Lexical Access to Scene Function Relies on Anchor Object Presence

Poster Presentation 23.305: Saturday, May 18, 2024, 8:30 am – 12:30 pm, Banyan Breezeway
Session: Scene Perception: Miscellaneous

Lea Alexandra Müller Karoza1 (), Sandro Luca Wiesmann1, Melissa Le-Hoa Vo1; 1Goethe University Frankfurt, Scene Grammar Lab, Germany

Effortless engagement with our surroundings relies on the purposeful arrangement of functional elements within a room for efficient use. Central to these functional clusters are so-called anchor objects, predicting the location of local objects (e.g., soap and toothbrushes near the sink-anchor). Additionally, scene categorization relies on scene function, or affordance, more than on objects (Greene et al., 2016).
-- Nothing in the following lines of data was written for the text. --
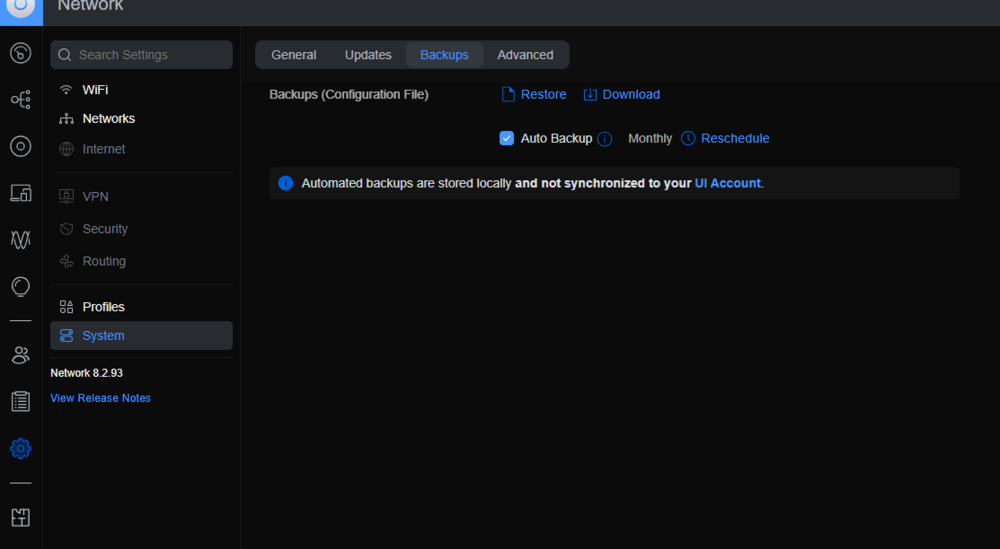Screen dimensions: 1000x549
Task: Open the Advanced tab
Action: [525, 55]
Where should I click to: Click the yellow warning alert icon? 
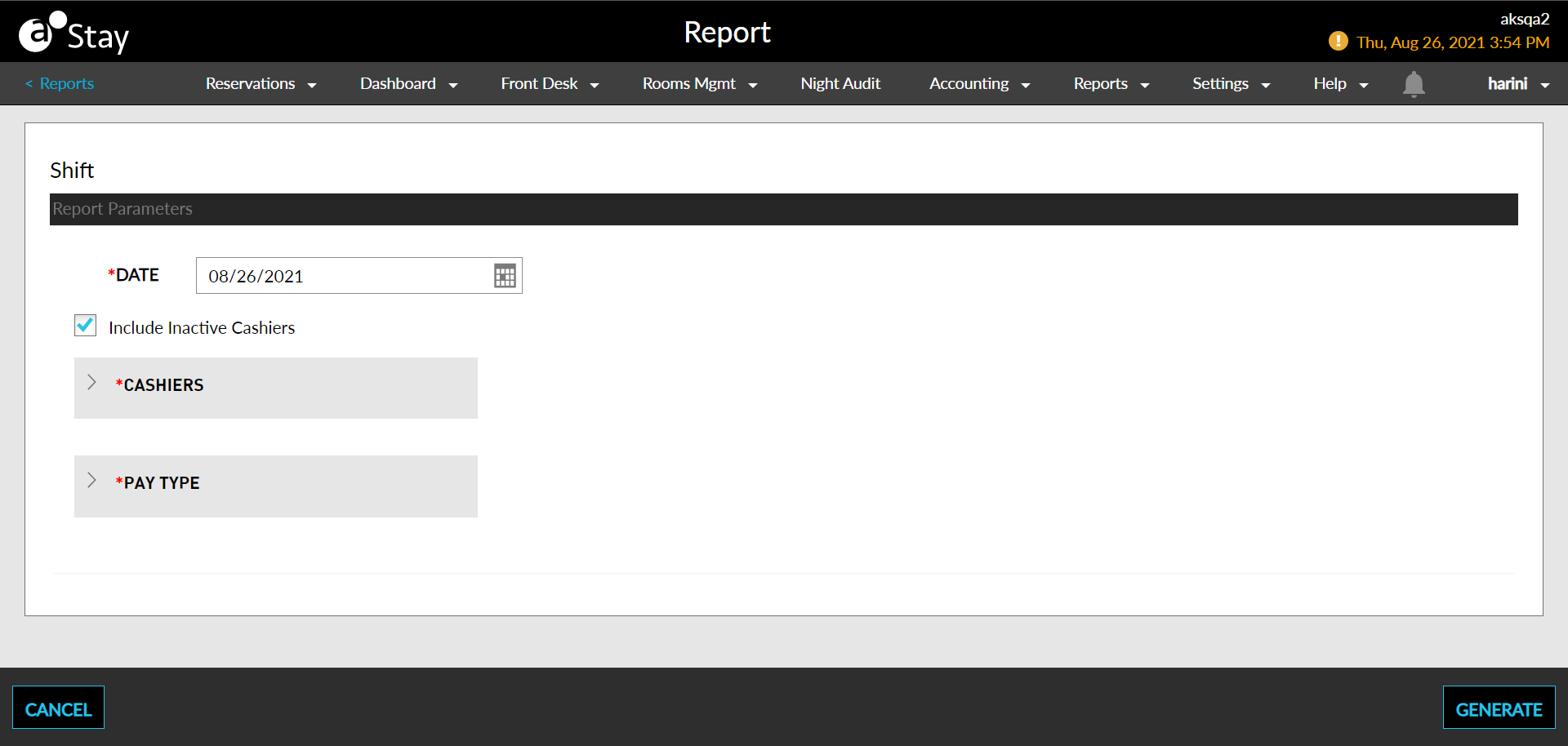1338,41
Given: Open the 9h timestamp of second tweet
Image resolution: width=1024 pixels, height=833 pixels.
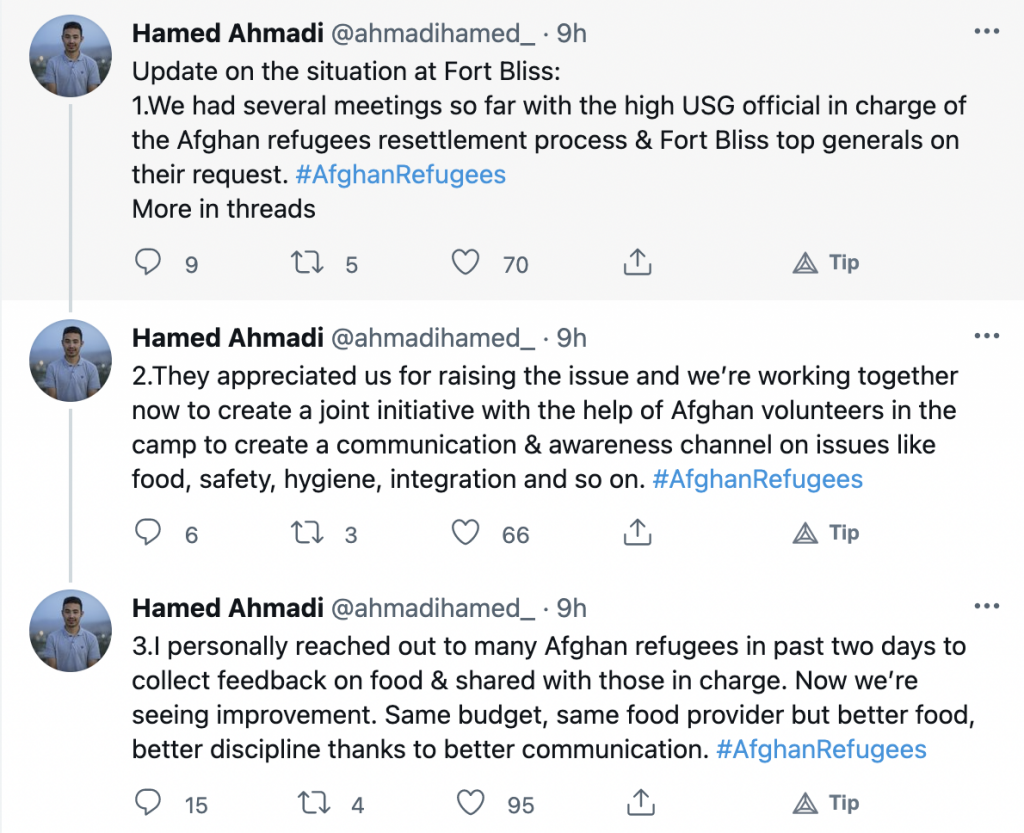Looking at the screenshot, I should (571, 338).
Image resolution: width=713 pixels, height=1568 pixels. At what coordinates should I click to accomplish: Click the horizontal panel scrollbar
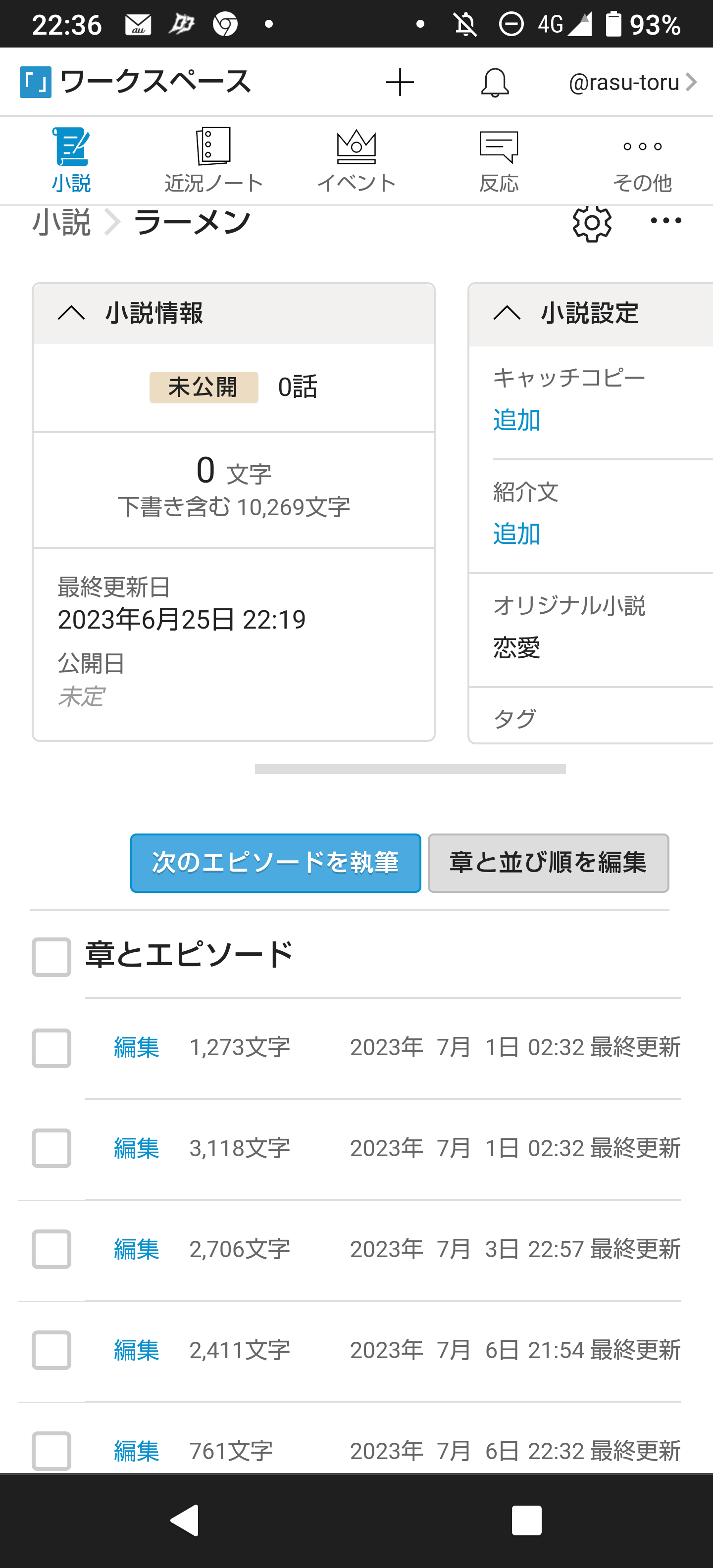point(410,769)
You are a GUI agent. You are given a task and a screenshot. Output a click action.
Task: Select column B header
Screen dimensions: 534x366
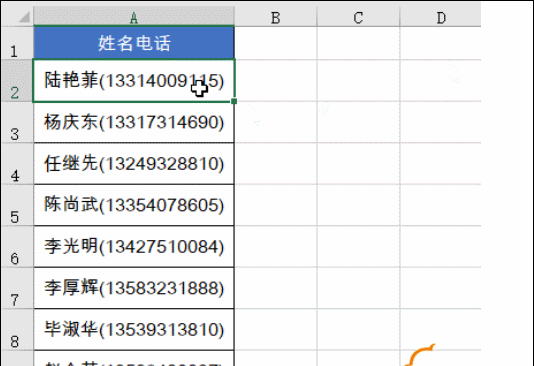[x=276, y=16]
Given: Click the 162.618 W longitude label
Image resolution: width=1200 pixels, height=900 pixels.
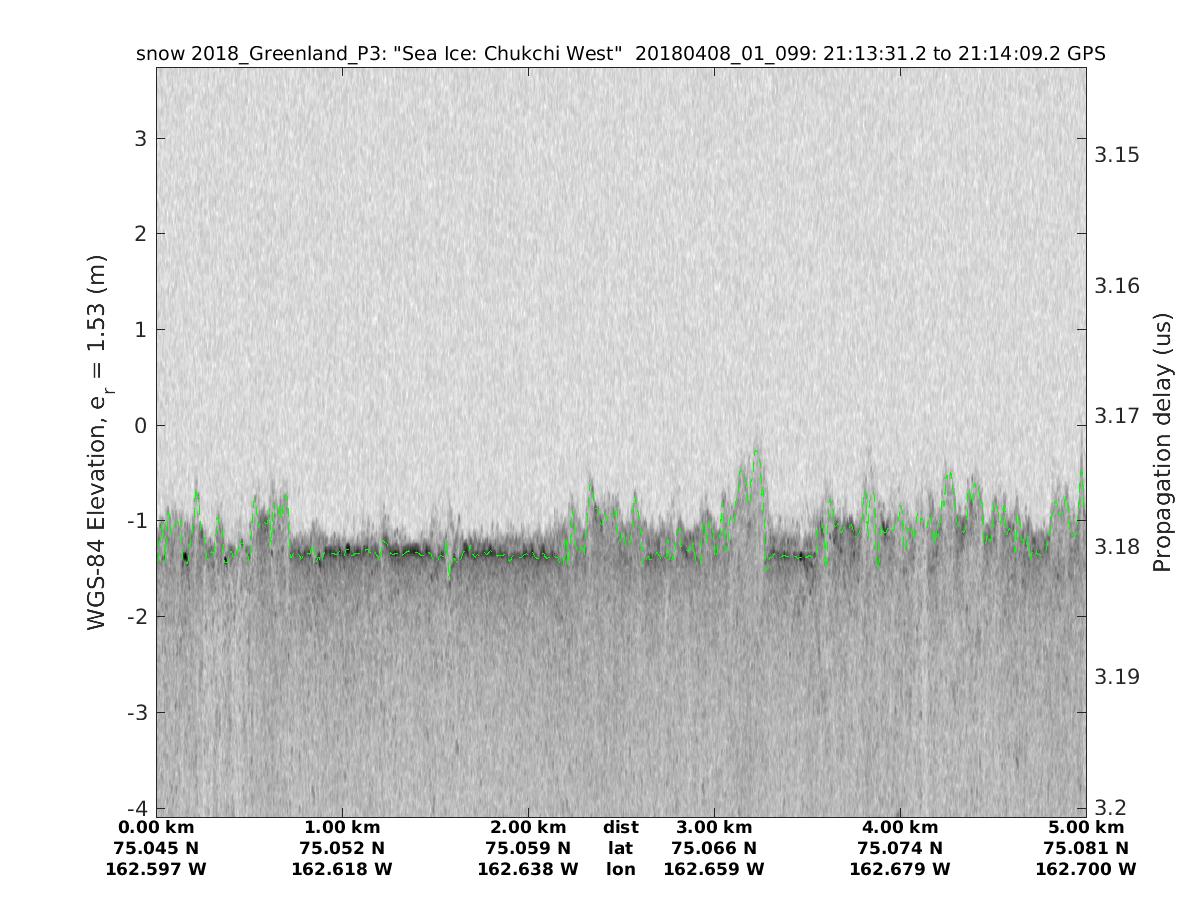Looking at the screenshot, I should pyautogui.click(x=342, y=869).
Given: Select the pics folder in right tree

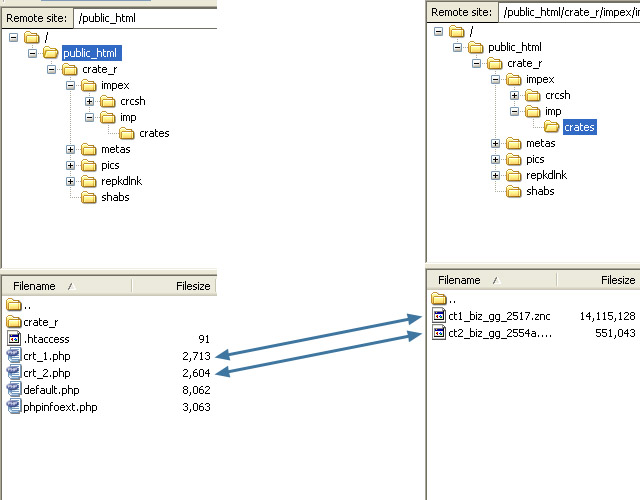Looking at the screenshot, I should 534,159.
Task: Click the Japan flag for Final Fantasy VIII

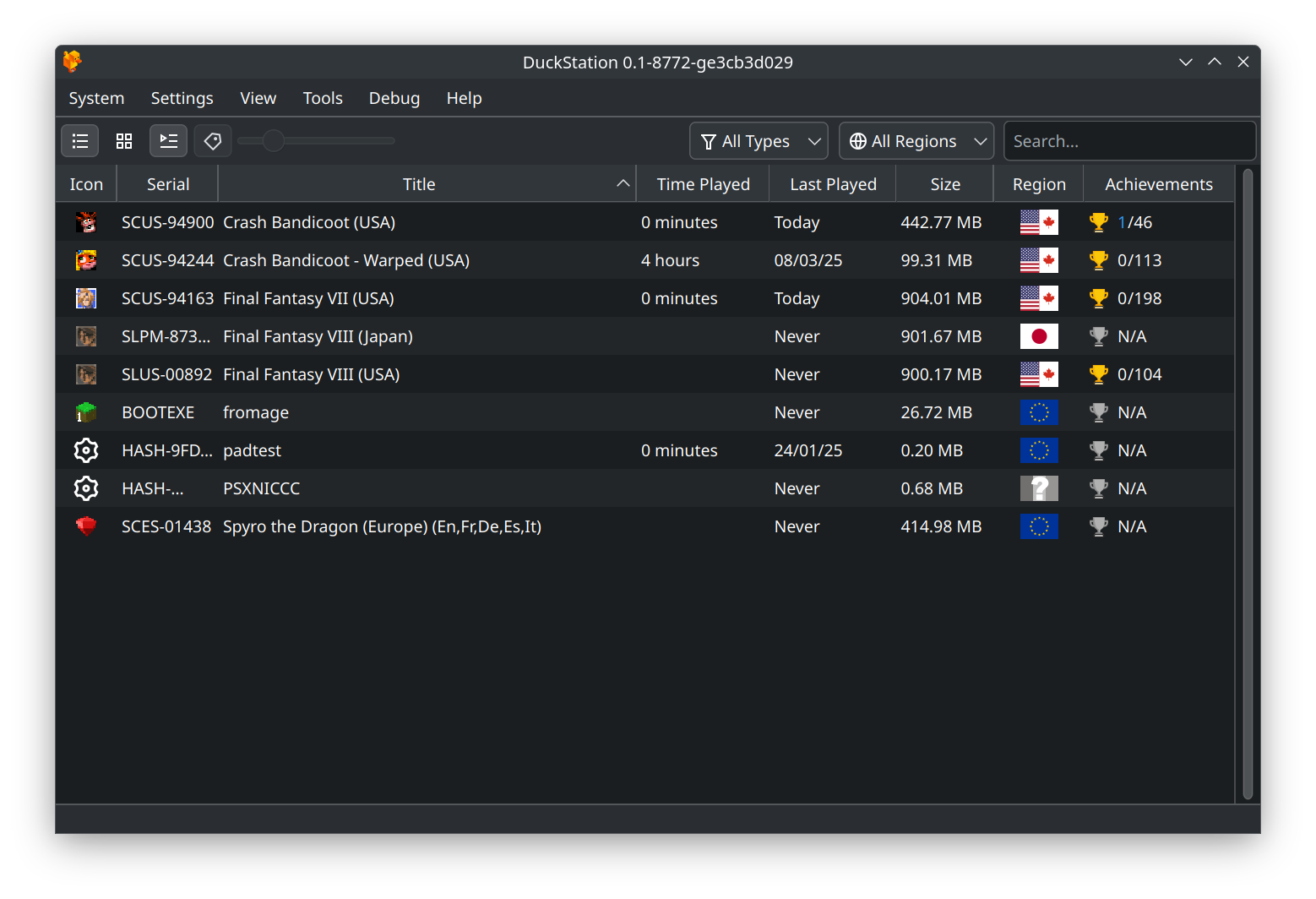Action: coord(1039,336)
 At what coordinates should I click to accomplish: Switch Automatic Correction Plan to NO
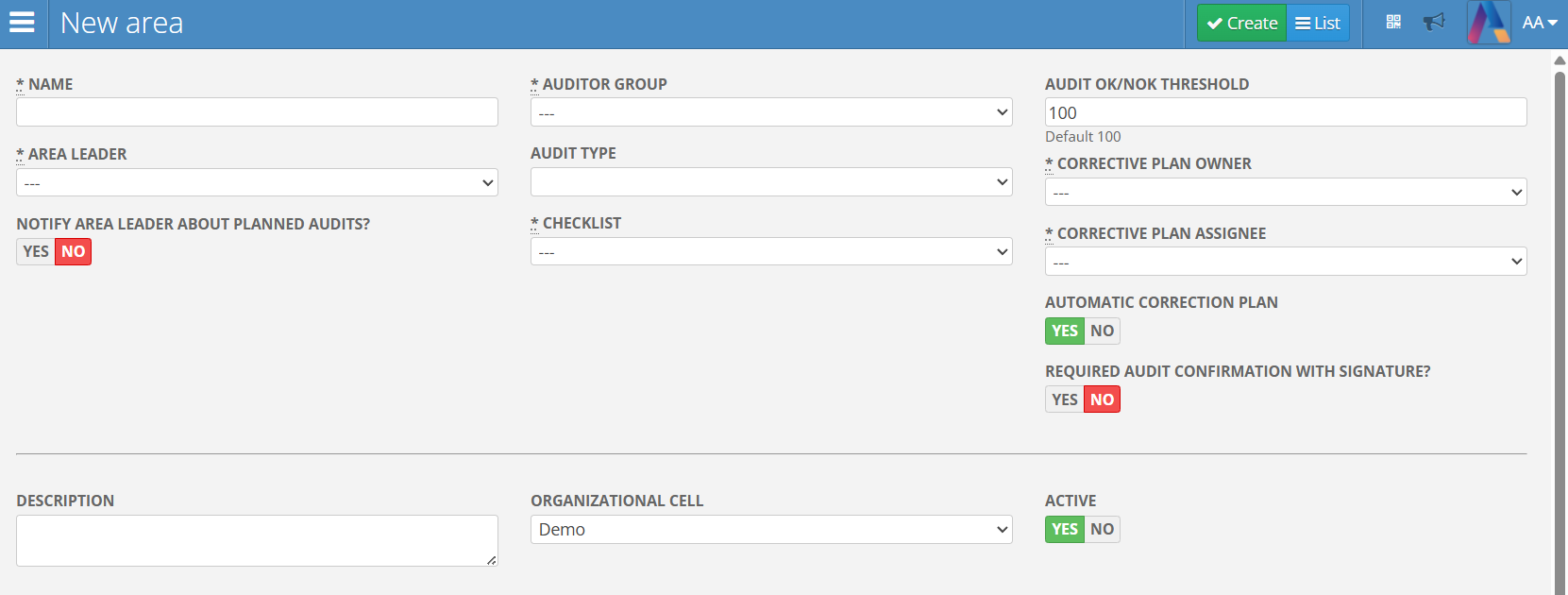tap(1102, 332)
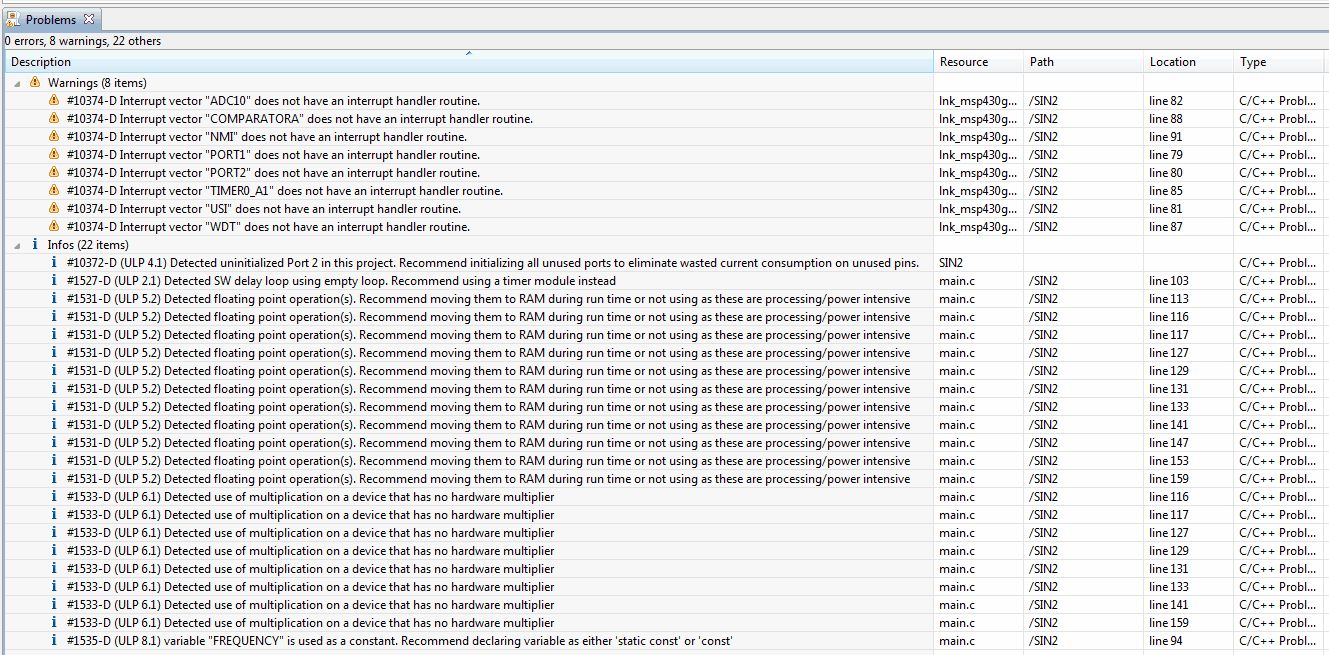The height and width of the screenshot is (655, 1329).
Task: Select the multiplication info at line 159
Action: coord(310,623)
To examine how anchors affect affordance understanding, we primed a lexical decision task (LDT) on action words (i.e., “washing hands”) with scene images lacking related (REL; sink) or unrelated (UNREL; shower) anchors, or random objects (RAND; shelves). Images from other categories (e.g., a kitchen) served as controls. In Experiment 1, stimuli comprised real photos with pixel masks hiding objects. Participants were quickest in the RAND condition and slower when an anchor was missing, regardless of its action relevance (REL or UNREL). In Experiment 2, using 3D-rendered scenes with whole objects removed, participants were fastest in the RAND condition. Notably, removing a related anchor impeded lexical decision more than removing unrelated anchors. To ensure that visually sparser rendered scenes were still identifiable when anchors were absent, participants categorized the scenes in a control experiment. Scene type (real versus 3D rendered) and missing object (random versus anchor) impacted categorization, with no interaction, suggesting that reported differences between experiments are not solely due to varying scene categorization, but might rely on realism or the information remaining in scenes (i.e., prevalent objects in rendered scenes versus clutter, context- and texture-cues in photographs of real scenes). Experiment 1 implies scene-level affordance understanding using photos and pixel masks, while Experiment 2 suggests object-specific affordance understanding with sparser 3D-rendered scenes. Conclusively, understanding scene affordances flexibly involves both specific object-level information and broader scene context depending on their diagnosticity for scene affordance assessment and the context provided by the scene.

Acknowledgements: This work was supported by the Deutsche Forschungsgemeinschaft (DFG, German Research Foundation), project number 222641018 SFB/TRR 135 TP C7 granted to MLHV and the Hessisches Ministerium für Wissenschaft und Kunst (HMWK; project ‘The Adaptive Mind’).